Esa desesperación de salir de casa, de confirmar la hora a cada instante. La planificación casi que de operativo militar sobre los detalles del viaje. Empacar la maleta, lista en mano. Un inexplicable temor de perder el vuelo (yo que jamás he perdido un vuelo en la vida. Tampoco una maleta, toc toc toc, toco madera).
El rostro lleno de reproches de la gata. Maleta grande significa muchos días de ausencia. Sobarle la panza y explicarle que vuelvo, que siempre vuelvo. Que jamás la abandonaré, que por ella yo siempre vuelvo a dónde sea, pero que jamás la abandonaré. Y salir rápido. Y montar en el taxi con sentimiento de culpa por dejarla.
Esa tierra de nadie en que se convierten las ciudades los domingos en la tarde.
Las maletas. Siempre las maletas. Niños que lloran. Madres que regañan a sus hijos. Alivio de no tener que viajar con hijos. Un hombre con una jaulita y una mascota no identificada adentro.
El acto de strip-tease obligatorio en el área de revisión. Monedas, llaves, laptop, bolso, zapatos, anillos. ¿Reloj? No, me dice la empleada. Y cuando paso, suena la alarma como si toda yo estuviera hecha de plomo. ¡Reloj! me dice un oficial levemente alterado.
Los personeros de las líneas aéreas gritando nombres de pasajeros atrasados a través de los pasillos. Pasajeros que llegan corriendo a las puertas de salida. Viajeros con una increíble variedad de tamaños, marcas y colores de laptops y netbooks. La gente y sus telefonitos. El frío del aire acondicionado. Señoras empujadas en sillas de ruedas.
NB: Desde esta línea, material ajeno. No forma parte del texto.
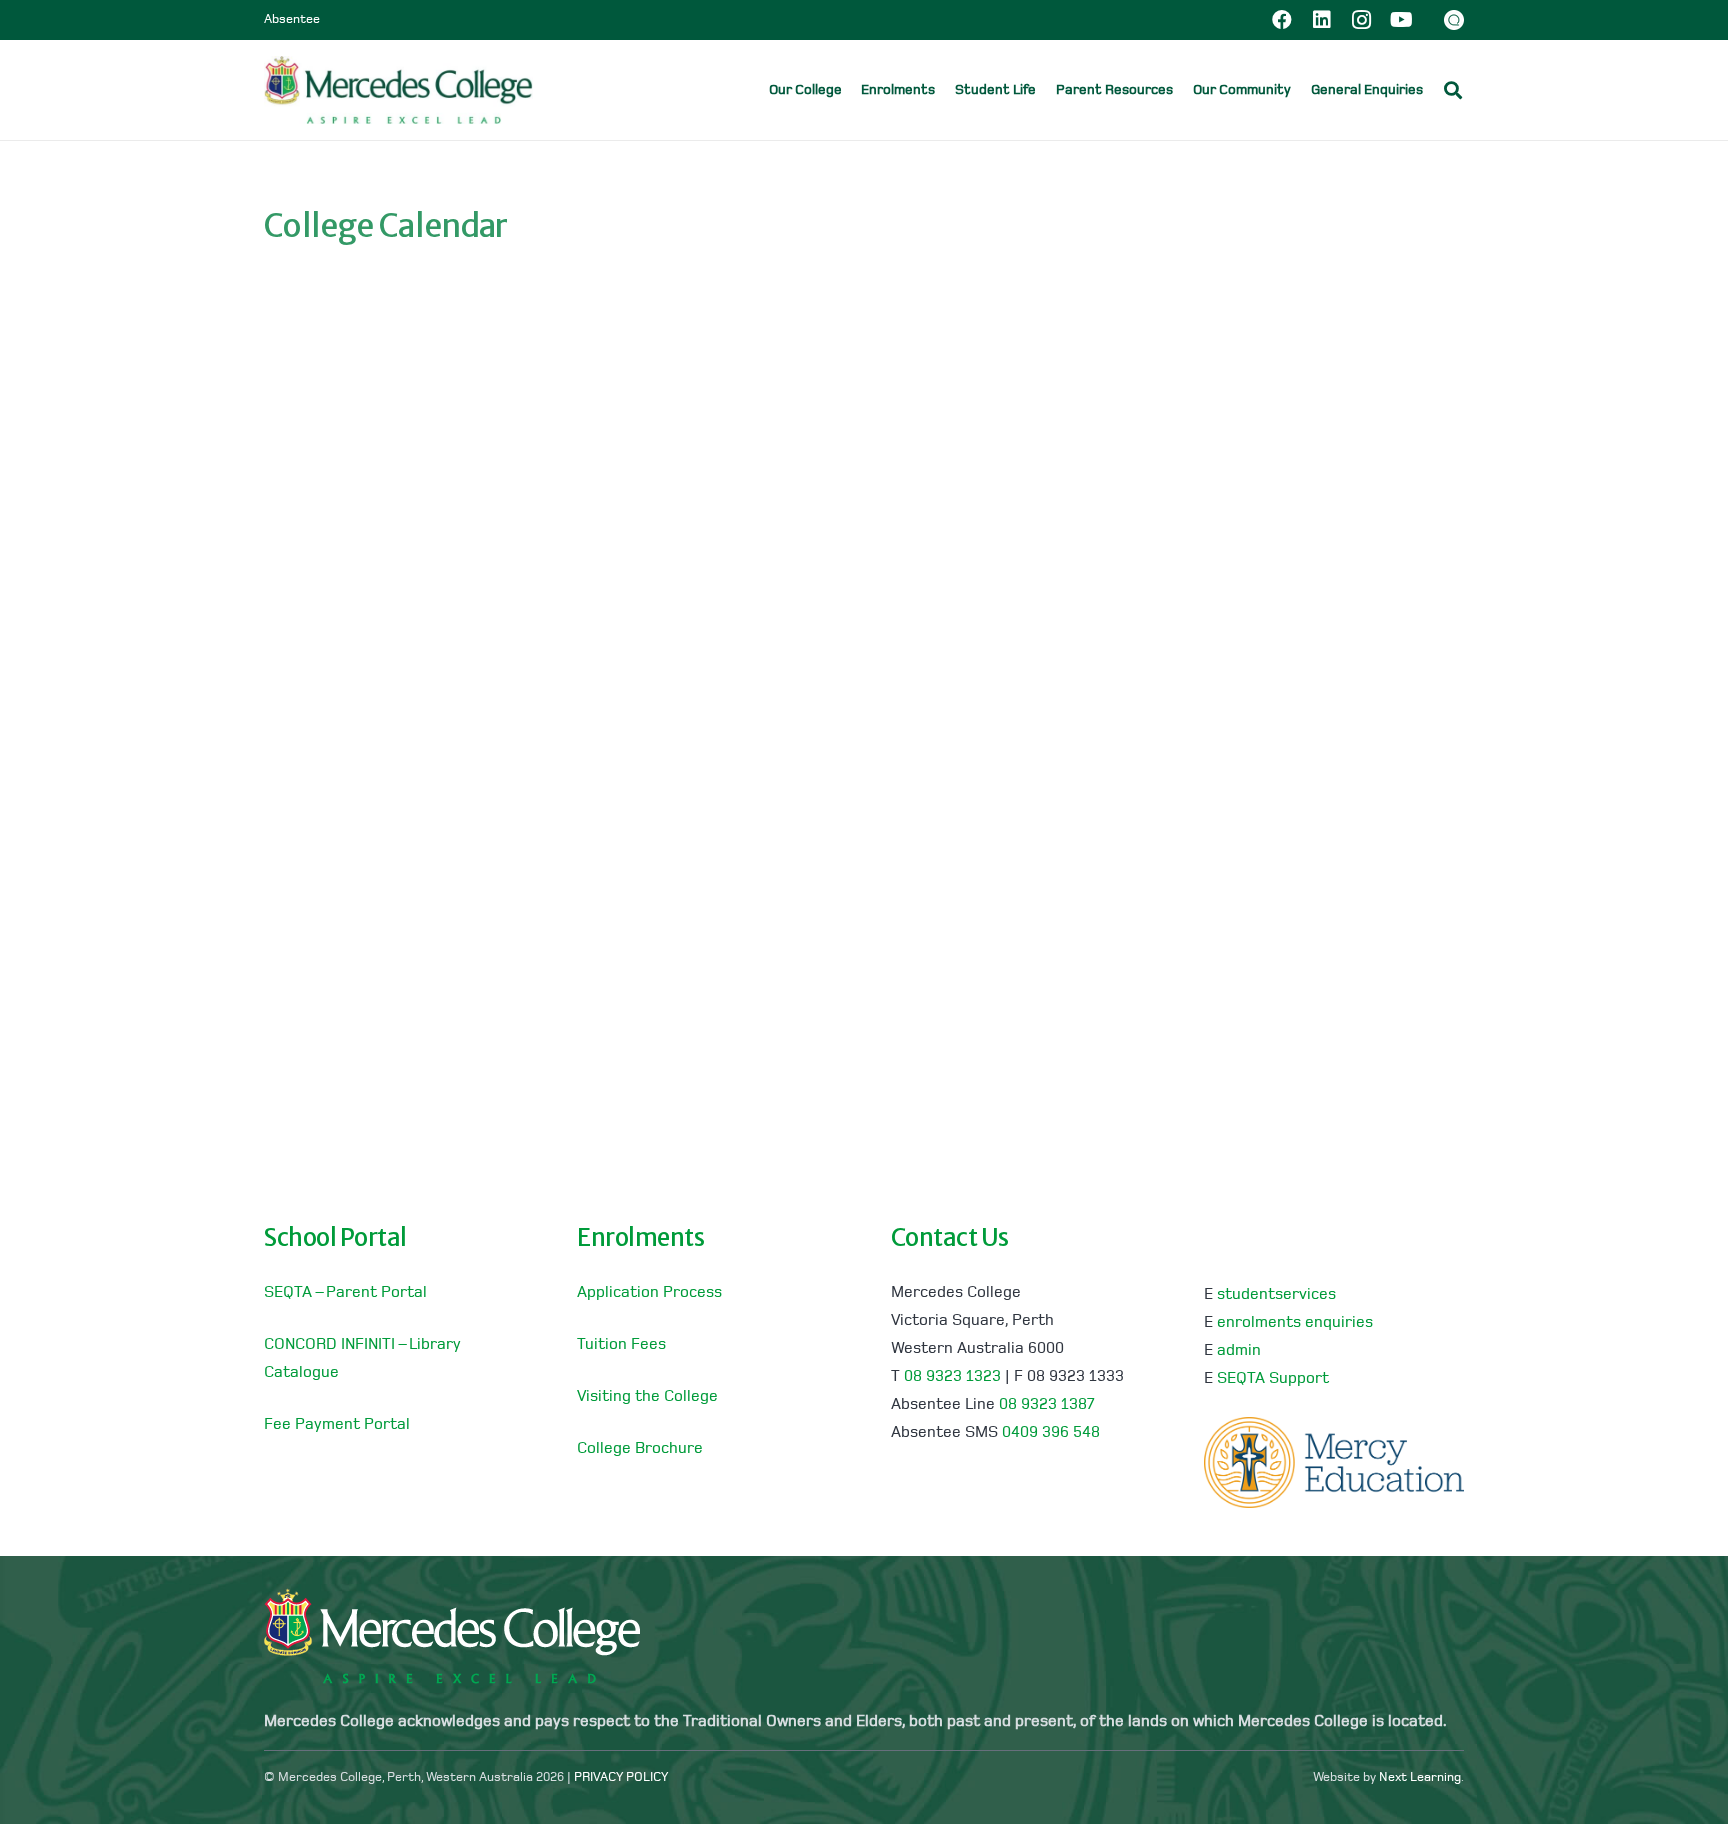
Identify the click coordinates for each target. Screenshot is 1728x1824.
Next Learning (1420, 1777)
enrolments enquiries (1295, 1323)
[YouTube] (1402, 20)
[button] (1437, 89)
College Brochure (640, 1449)
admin (1239, 1351)
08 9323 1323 (952, 1377)
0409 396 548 (1051, 1433)
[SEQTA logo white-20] (1454, 20)
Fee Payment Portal (337, 1425)
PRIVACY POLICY (621, 1777)
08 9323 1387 (1047, 1405)
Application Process (649, 1293)
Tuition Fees (621, 1345)
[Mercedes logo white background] (398, 90)
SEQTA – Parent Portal (345, 1293)
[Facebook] (1282, 20)
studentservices (1276, 1295)
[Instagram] (1362, 20)
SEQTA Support (1273, 1379)
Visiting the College (647, 1397)
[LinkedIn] (1322, 20)
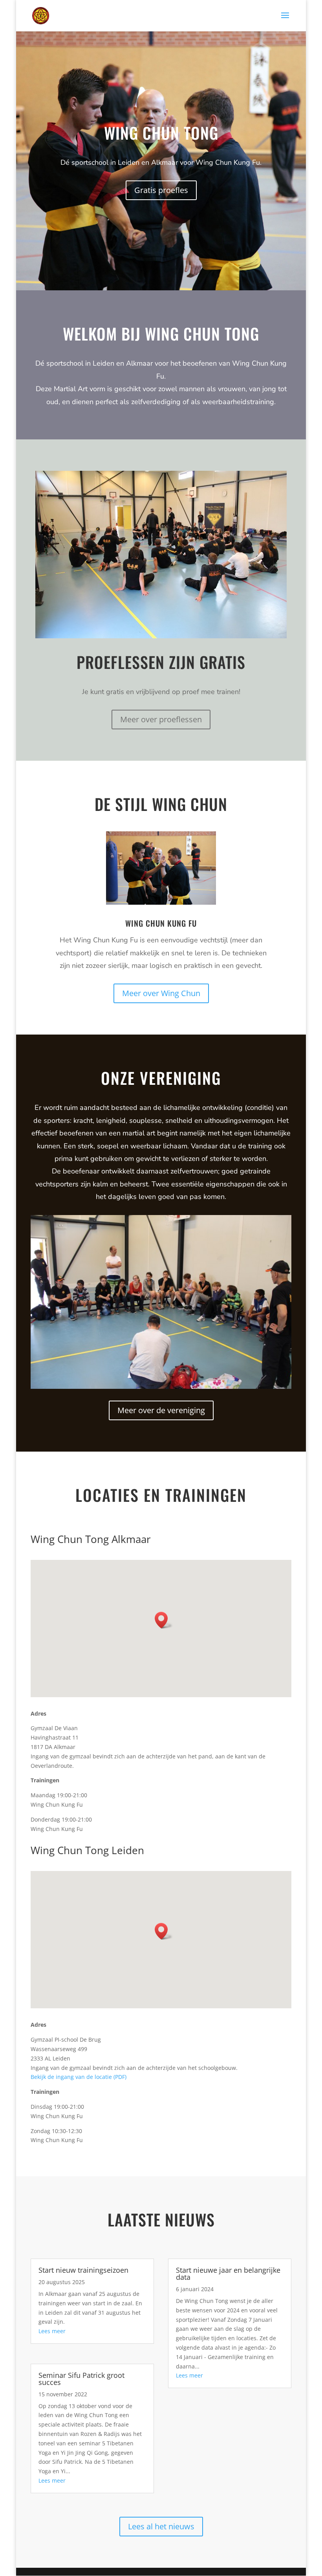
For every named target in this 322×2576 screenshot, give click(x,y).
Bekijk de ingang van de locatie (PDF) (78, 2076)
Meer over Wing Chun (161, 993)
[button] (164, 1620)
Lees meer (52, 2331)
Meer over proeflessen (161, 719)
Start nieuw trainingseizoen (83, 2270)
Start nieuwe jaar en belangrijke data (228, 2273)
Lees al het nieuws (161, 2526)
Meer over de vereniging (161, 1410)
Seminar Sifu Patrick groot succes (81, 2378)
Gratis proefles (161, 190)
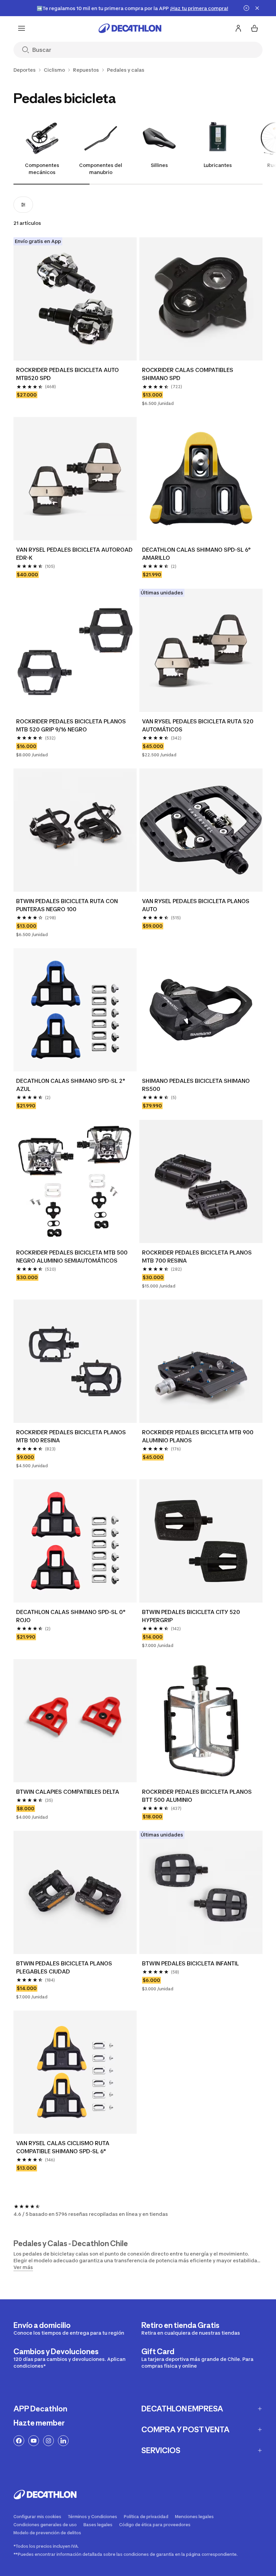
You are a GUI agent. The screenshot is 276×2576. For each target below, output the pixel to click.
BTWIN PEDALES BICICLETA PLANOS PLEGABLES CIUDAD (64, 1967)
Alguien que me saluda y que tiene cara conocida pero que por más que intento recordar no sé quién sea. Los lentes oscuros. Mujeres que viajan solas. Una muchacha cargando una guitarra. Una señora indígena, no puedo saber si de Bolivia o Perú, con un pelo largo, largo, largo y un sombrero negro y un collar de piedras rojas. Los desesperados que caminan de un lado a otro para saber si les sirve la conexión de wifi. Los que están viendo sus pantallas como si allí aconteciera lo más importante del mundo.
Los incómodos asientos. Eso que llaman comida (hamburguesas, pollos fritos, sandwiches que son más pan que otra cosa). La tentación de las tiendas libres. Probar perfumes. Preguntar precios. Botellas de licor. Pensar que algún compraré esto o aquello.
La melancolía de viajes pasados. La nostalgia de las terminales. Los recuerdos de antiguas despedidas. Un hombre que se aleja visto a través del vidrio. Un correo enviado para un amante que se fue. La tristeza acumulada que queda guardada en las paredes, en los pasillos, en los asientos y que parece se contagia a las avalanchas diarias de nuevos viajeros con nuevas tristezas y nuevas despedidas. Puerto de entradas y salidas.
La sed. El siempre ácido café de los aeropuertos.
Deseo de escuchar Music for Airports de Brian Eno. Ojalá sonara en este lugar para no tener que escuchar esa abominable versión instrumental de “Tears in Heaven” de Eric Clapton. Pero gracias a eso, recordar esa belleza de canción, “River of Tears”, también de Clapton: “All I know is, since you’ve been gone/I feel like I’m drowning in a river,/Drowning in a river of tears”.
Las despedidas de los amantes en los aeropuertos. La pareja que se besa antes de entrar a migración, él con un ramo de rosas blancas. Los que se besan en la puerta de salida, apasionadamente, como en una película, él notablemente mayor que ella. Ella se va en el pasillo que la llevará al avión, él se va a su puerta a tomar otro vuelo. Recuerdo de mis propias despedidas. Mi corazón cruje como el corazón de la estatua del Príncipe Feliz en el cuento de Oscar Wilde.
La oscuridad que se hace afuera, despacio, imperceptible. Las siluetas de los aviones. Toda una vida de viajes. De aeropuertos. De rostros que jamás se vuelven a ver. De aerolíneas. De maletas. De autopistas. Ir y regresar y en cada viaje, lo juro, cambiar de alguna manera. Algo que uno aprende. Algo de lo que uno se desprende.
El rugir de un avión que despega. El rumor de un avión que aterriza. Las luces rojas, las señales. Afuera, en la zona de salida de pasajeros, imagino, habrá alguien feliz que espera un arribo. En alguna parte del mundo, quizás, alguien esperará por mí algún día.
Ese territorio extraño, ese mundo comprimido que es un aeropuerto.